Actual distance yesterday, 111km. At the Wanaka Inn, we breakfast, torturing the ducks by not giving them anything. The sun rises over Lake Wanaka, reflecting the low clouds. It's an easy briefing, 250km through the Haast Pass. We head out, north-east through the Lake District, along Lake Hawea. Photo-op's abound. The road lifts up through a small pass, and we parallel Lake Wanaka. We pass through Makaroa, and are now away from the plains, and into dense vegetation.

We pull off the road, and go to see the Blue Pools. This is a nature hike (downhill all the way) through the moss-covered forest - the first forest I've been in, here. The pools are cold, glacial melt, and reflect the sky over a white rock bottom. Sandflys abound - the plaque at the top warned about that . We have to cross a "swing bridge" (foot suspension bridge - "! Limit 5 Persons"), and there is a lovely boardwalk, with little signs about the greenery we are seeing. The Blue Pools are just that - a blue I have never seen in water. Then we walk back up to the road (Hey! Now it's uphill all the way!). My new riding boots are warm and comfy for riding, but these boots aren't made for walking.

We go through Haast Pass, and descend 800 meters in the next 5 k. This is an excellent brake test. Remember I said the vegetation had turned lush and green? Well, it's now like the forest scenes from "Magnum, P.I." - a curtain of vibrant green that throbs with life. I see a "Road Narrows" sign ahead - "How?" I think. The plant life now comes down to the white line - there is no shoulder.

We have lunch in Haast Beach, on the shores of the Tasman Sea. We gas up at the last station for 120k, and head north-east, towards Fox Glacier. We are proceeding along, green on our right, white beach and surf on the left, and the glorious blue sky above. At a rest stop above an (almost) deserted beach, Holger strips off and dives into the Tasman. He says it was mostly cold, with strong waves.

The next stop is the base of the Fox Glacier itself. Someone told me it was an "easy hike" to the base. Yeah. I think perhaps it would be easier if I did more walking and less sitting in my normal day. And there's the boots. I manage to get up close enough to see the base - and decide that that is close enough for today. You know, for all that talk about "clear, pure, glacier water", it's a rocky and dusty muck. We see no Keas in the parking lot, either - I am kind of disappointed. Keas are an endangered species of parrot native to NZ - we have received many warnings that they will try to eat motorcycle seats. No wonder they're endangered. I wanted to at least see them try to eat someone else's seat.

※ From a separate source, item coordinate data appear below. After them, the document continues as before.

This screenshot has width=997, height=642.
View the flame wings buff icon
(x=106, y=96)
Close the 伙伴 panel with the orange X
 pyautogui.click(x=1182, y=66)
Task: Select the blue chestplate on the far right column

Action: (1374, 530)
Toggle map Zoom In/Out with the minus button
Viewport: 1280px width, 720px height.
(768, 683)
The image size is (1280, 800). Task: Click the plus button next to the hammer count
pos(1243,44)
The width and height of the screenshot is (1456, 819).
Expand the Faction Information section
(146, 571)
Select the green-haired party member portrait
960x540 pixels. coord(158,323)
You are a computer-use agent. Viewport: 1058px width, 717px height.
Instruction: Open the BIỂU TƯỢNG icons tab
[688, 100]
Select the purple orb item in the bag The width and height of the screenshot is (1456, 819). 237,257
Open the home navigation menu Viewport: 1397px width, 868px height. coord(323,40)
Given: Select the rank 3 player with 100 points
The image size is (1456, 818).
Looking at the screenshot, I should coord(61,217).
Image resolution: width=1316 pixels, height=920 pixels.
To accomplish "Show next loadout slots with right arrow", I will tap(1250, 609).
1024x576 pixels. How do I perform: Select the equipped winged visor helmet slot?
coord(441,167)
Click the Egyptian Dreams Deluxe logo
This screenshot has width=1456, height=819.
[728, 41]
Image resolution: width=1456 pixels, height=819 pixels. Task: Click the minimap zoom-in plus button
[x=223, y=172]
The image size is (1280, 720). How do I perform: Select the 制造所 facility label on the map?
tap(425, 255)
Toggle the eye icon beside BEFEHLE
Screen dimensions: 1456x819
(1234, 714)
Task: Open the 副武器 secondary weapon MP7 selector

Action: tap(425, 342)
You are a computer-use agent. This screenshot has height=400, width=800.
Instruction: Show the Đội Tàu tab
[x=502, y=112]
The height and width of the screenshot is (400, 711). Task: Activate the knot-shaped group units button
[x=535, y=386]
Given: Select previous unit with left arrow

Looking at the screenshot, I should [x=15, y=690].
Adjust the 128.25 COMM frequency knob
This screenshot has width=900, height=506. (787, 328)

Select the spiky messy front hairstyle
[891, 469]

From there, we proceed to the "Fox Glacier Resort" - the best hotel in town, because there's no competition. It's sort of 1 star compared to Queenstown, but it's O.K. We are scheduled to take a helicopter ride to the top of the glacier at 6:00, so I change and go to the helicopter place. Bad weather (fog) comes in on top of the mountain, so we agree to check again at 6:30. We go, en masse, across the street to the Neve Cafe, and have coffee or fruit juice, and wait. I get some film at the general store - I only have 4 rolls left. But I came with 20 rolls, and I arrived only 8 days ago? This country is too darned photogenic. At 6:30, the news comes that the weather has cleared - we can go. Renee, Jurgen, Ulrich, Silke and I jump into the chopper and take off. It's very smooth. We fly up the glacier, and land on the snowfield at the top. You can see the crevasses and falls caused by the movement of the ice. We fly back, and have dinner.

On the drive down from Haast Pass, I was struck but the thought that I will never be free of New Zealand.  It is a place that I find attractive on so many levels, I will always hear it's siren call. My family tree has Irish, Scottish and Welsh in it - all of these peoples originated in the mountains. So there are mountains in my blood, but not in my life.

I mean to do this update, but David and Christian and I spend the night talking. One of our topics: what can we do to get jobs here. We also chat about the changing face of technology, and what we can do with it. The only Internet connection in town is a $2.00/9 minutes AOL connection. John, Alfred, Ulrich and Holger come back into the lounge from the bar, and we spend 15 minutes looking at my web site. They seem to like it, so it's off to my little bed.